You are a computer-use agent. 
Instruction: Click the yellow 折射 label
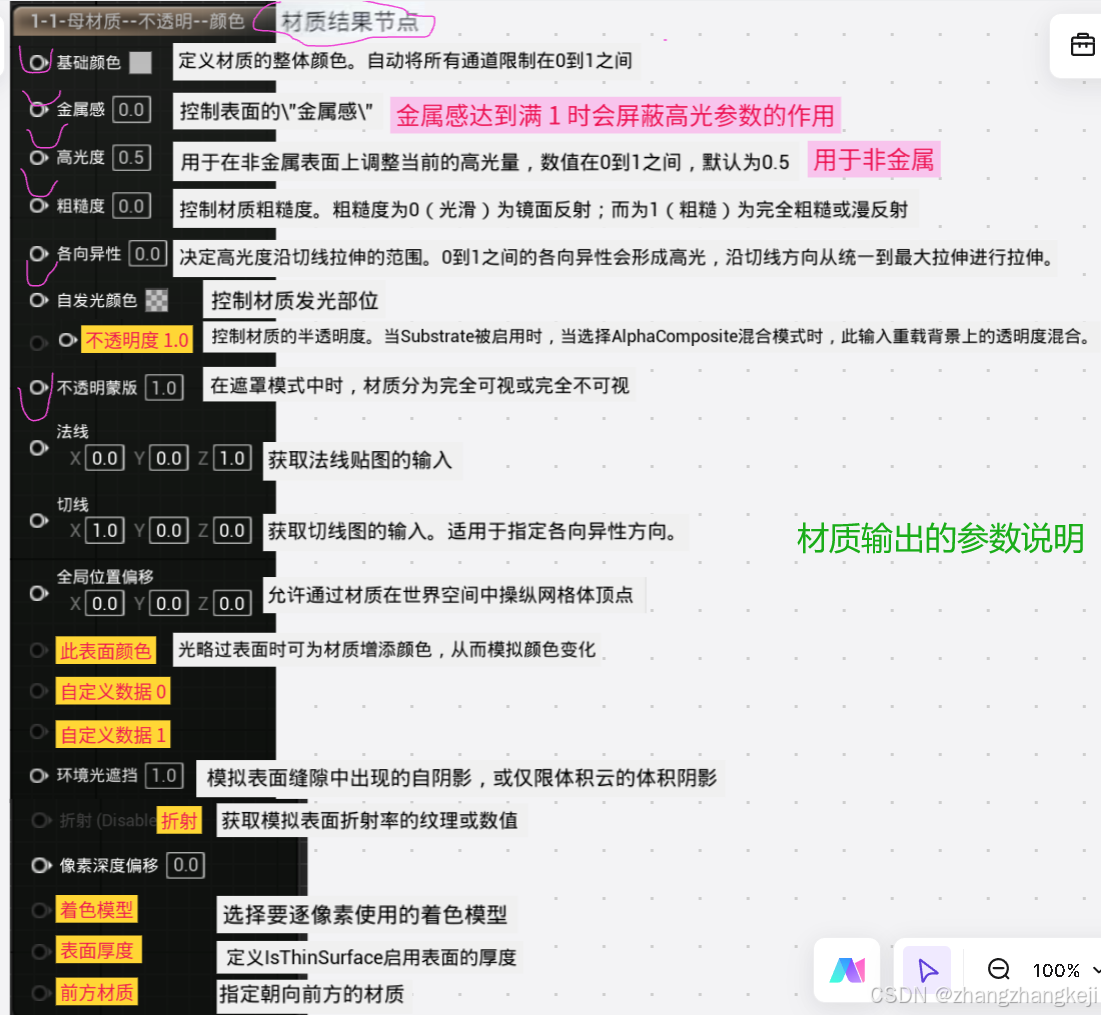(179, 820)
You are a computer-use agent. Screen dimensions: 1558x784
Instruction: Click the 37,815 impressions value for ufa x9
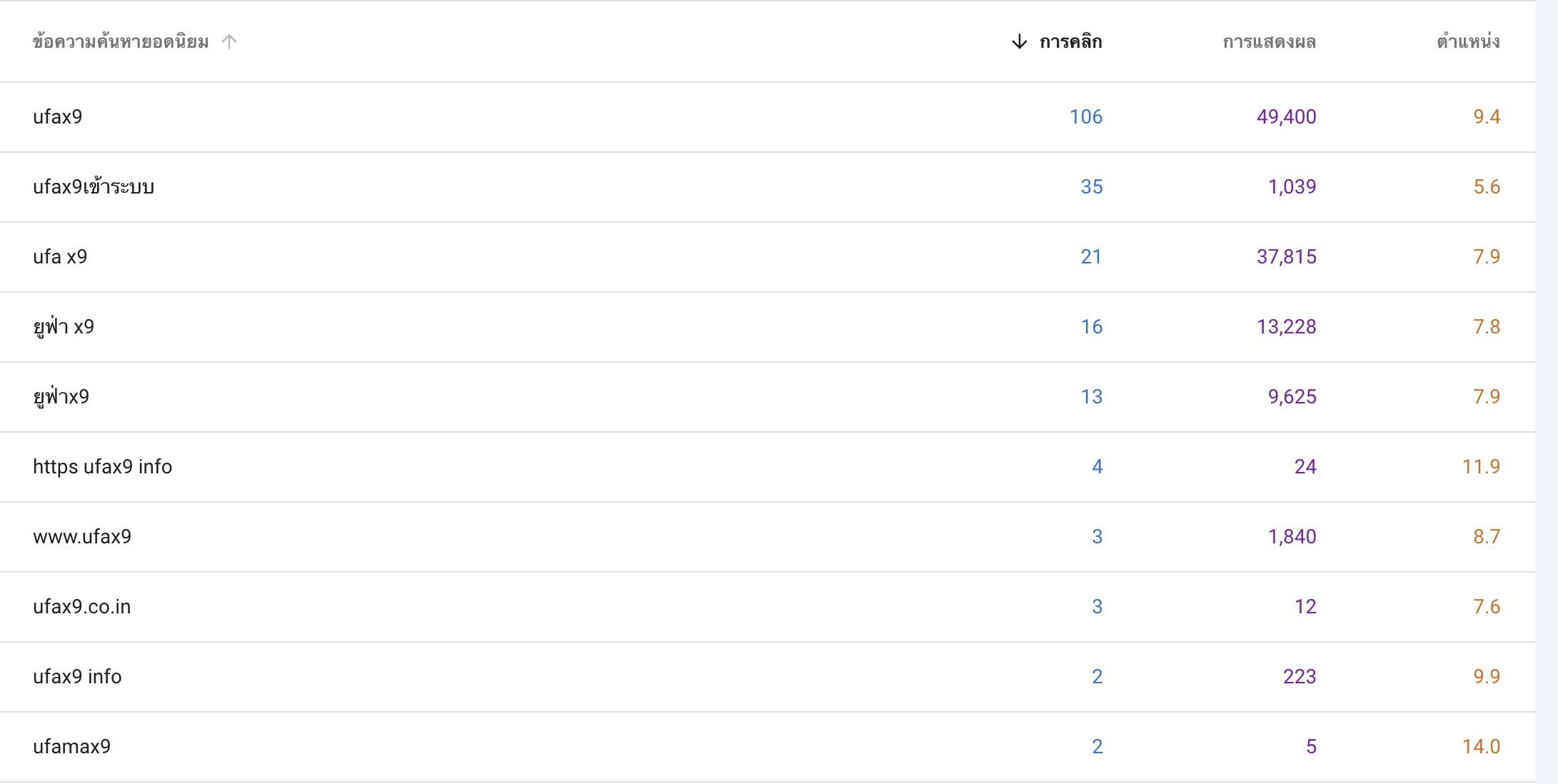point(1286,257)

----------

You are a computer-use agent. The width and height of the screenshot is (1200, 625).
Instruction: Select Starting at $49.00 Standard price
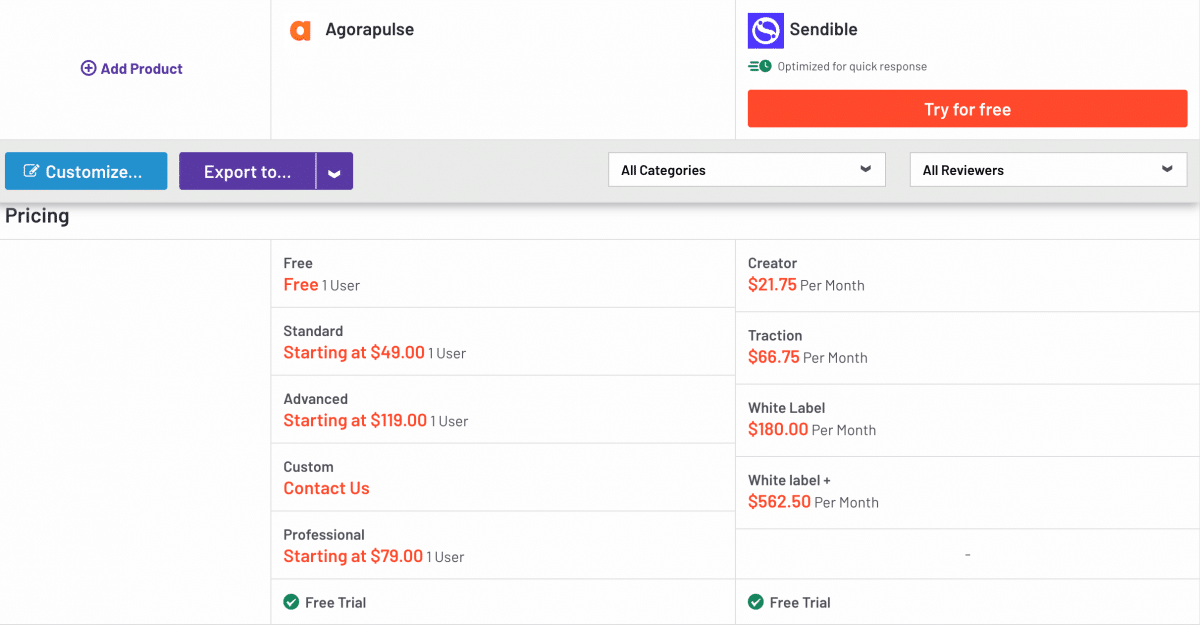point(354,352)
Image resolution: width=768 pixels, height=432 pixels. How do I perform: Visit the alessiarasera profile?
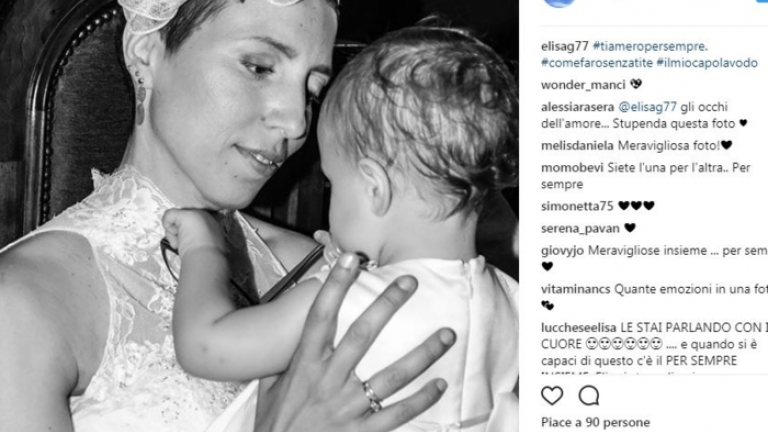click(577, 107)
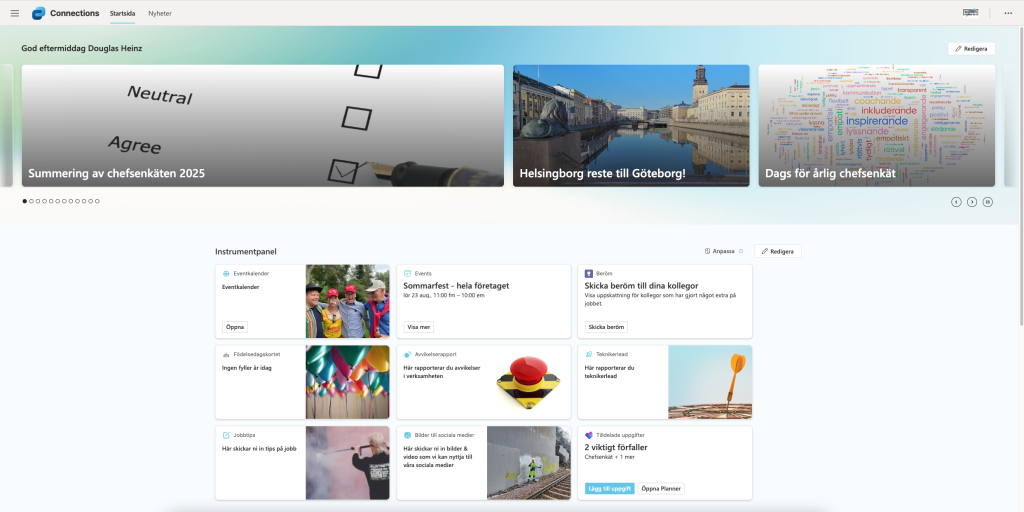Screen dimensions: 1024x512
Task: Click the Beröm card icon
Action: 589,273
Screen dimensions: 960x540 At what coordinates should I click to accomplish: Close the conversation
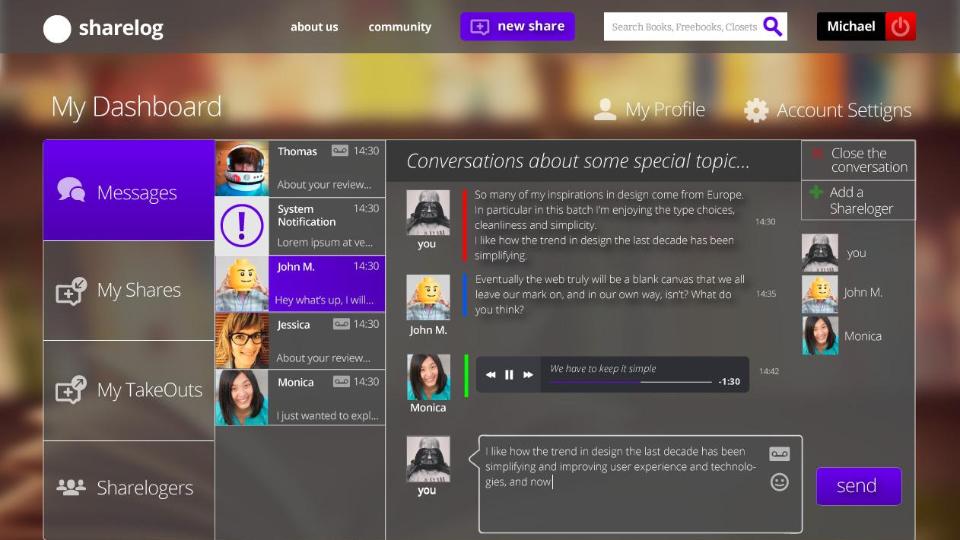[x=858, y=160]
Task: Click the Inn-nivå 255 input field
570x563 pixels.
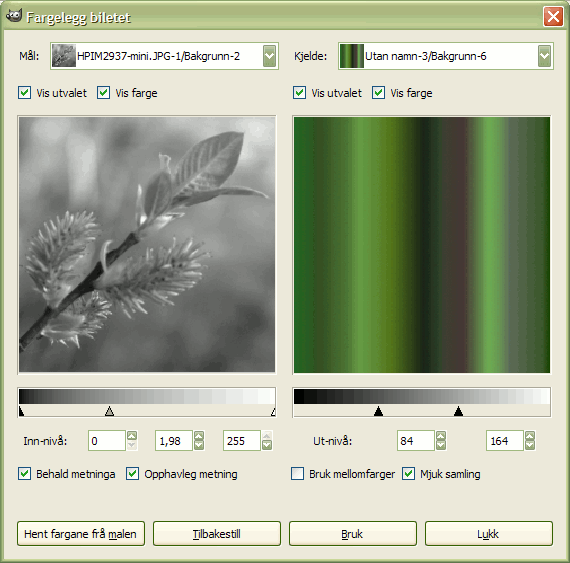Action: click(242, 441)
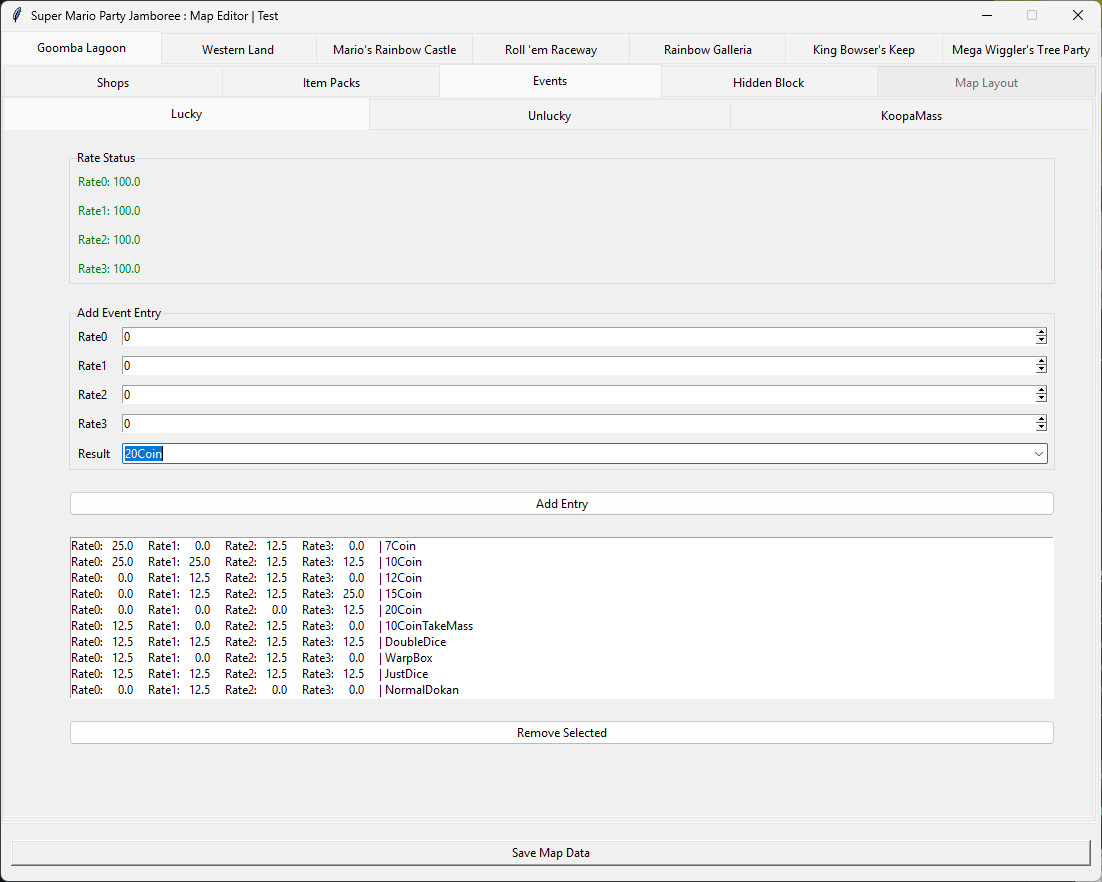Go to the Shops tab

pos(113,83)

----------

### Work to complete
Where does "agent" appear in the records above? Copy every line that has it.

### Reply to the task
You are a computer-use agent. 
You are a computer-use agent. Screen dimensions: 1558x784
You are a computer-use agent. The width and height of the screenshot is (1200, 625).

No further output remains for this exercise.